Александр Куприн – Храм снов (страница 42)
Сутулин наклонился козырьком картуза книзу:
– Но ведь вы должны были уехать. И здесь? Значит, помешало что-то…
– Да – вот это.
И он почувствовал, как замшевый палец тронул ему грудь и тотчас же назад, в муфту. Он отыскал под пляской черных перьев узкие зрачки, и показалось, что еще взгляд, еще одно касание, удар по горячему виску, и
– Пойдем к вам. Как тогда.
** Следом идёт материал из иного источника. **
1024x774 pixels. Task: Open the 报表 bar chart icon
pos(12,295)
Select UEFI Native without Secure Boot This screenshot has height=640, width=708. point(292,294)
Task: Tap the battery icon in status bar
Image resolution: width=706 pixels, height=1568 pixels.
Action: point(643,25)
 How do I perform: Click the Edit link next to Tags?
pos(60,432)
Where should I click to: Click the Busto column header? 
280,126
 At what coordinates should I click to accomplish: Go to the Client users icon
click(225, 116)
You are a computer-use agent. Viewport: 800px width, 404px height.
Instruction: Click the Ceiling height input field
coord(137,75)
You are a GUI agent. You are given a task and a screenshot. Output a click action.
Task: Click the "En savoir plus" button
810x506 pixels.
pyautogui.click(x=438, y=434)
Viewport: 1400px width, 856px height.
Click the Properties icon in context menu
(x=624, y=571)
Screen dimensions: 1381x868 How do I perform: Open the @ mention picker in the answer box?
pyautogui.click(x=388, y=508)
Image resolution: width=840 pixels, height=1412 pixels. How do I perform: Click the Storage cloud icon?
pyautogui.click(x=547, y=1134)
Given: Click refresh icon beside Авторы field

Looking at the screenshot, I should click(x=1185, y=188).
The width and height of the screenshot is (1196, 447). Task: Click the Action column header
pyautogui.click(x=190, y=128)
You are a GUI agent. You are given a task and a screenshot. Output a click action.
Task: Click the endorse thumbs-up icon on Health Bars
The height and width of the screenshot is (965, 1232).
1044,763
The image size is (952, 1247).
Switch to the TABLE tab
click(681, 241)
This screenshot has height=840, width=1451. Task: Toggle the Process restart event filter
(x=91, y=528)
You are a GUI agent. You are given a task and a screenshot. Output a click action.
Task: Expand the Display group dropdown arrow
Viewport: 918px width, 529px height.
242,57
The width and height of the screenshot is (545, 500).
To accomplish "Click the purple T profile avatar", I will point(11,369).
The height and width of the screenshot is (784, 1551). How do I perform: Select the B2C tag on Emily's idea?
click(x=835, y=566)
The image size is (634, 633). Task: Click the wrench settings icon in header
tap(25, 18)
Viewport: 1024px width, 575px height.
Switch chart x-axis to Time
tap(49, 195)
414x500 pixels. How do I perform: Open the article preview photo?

Помнишь?
И тотчас все оборвалось.
– Ко мне нельзя.
Она отыскала отдернувшуюся руку и цепко держалась за нее замшевыми пальцами.
– У меня… нехорошо, – ронял он в сторону, снова отдернув и руки, и зрачки.
– Вы хотите сказать: тесно. Боже, какой смешной. Чем теснее… – ветер оторвал конец фразе. Сутулин не отвечал. – Или, может быть, вы не…
Дойдя до поворота, он оглянулся: женщина продолжала стоять, прижав муфту к груди, как щит; узкие плечи ее свело зябью; ветер цинично трепал ей юбку и задирал полы пальто. «Завтра. Все завтра. А сейчас…» И, частя шаги, Сутулин решительно повернул назад.
«Именно сейчас: пока все спят. Собрать вещи (самое необходимое) и уйти. Бежать. Дверь настежь, пусть и они. Почему одному мне? Пусть и они».
Действительно, квартира была сонной и темной. Пройдя по коридору – прямо и направо, Сутулин решительно открыл дверь и, как всегда, хотел повернуть выключатель, находившийся у входа, но тот, бессильно завертевшись в пальцах, напомнил, что ток прерван. Это было досадным препятствием. Делать нечего; порывшись в карманах, Сутулин отыскал коробку спичек: она была почти пуста. Значит, три-четыре вспышки – и все. Надо экономить и свет, и время. Дойдя до вешалки, он чиркнул первый раз: свет пополз желтыми радиусами сквозь черный воздух. Сутулин нарочно, преодолевая искушение, сосредоточился на освещенном клочке стены и свесившихся с крючьев пиджаках и френчах. Он знал, что там, за спиной, расползшееся черными углами мертвое оквадратуриненное пространство. Знал и не оглядывался. В левой руке дотлевала спичка, правая сдергивала с крючьев и швыряла на пол. Понадобилась еще вспышка; глядя в пол, он направился в тот угол, – если он еще угол и если еще там, – куда, по его расчету, должна была сползти кровать, но нечаянно огонек попал под дыханье, – и черная пустыня сомкнулась вновь. Оставалась последняя спичка: он чиркнул ею раз и другой: огня не получалось. Еще раз – и шуршащая головка ее, отвалившись, выскользнула из пальцев. Тогда, повернувшись, боясь идти дальше вглубь, человек двинулся назад к узлу, брошенному под крючьями. Но поворот был сделан, очевидно, неточно. Он шел – шаг к шагу, шаг к шагу – с пальцами, протянутыми вперед, и не находил ничего: ни узла, ни крючьев, ни даже стен. «Дойду же наконец. Должен же дойти». Тело облипло холодом и потом. Ноги странно выгибались. Человек присел на корточки, ладонями в доски пола: «Не надо было возвращаться. А так – одному, как стоишь, начисто». И вдруг ударило: «Жду тут, а она растет, жду, а она…»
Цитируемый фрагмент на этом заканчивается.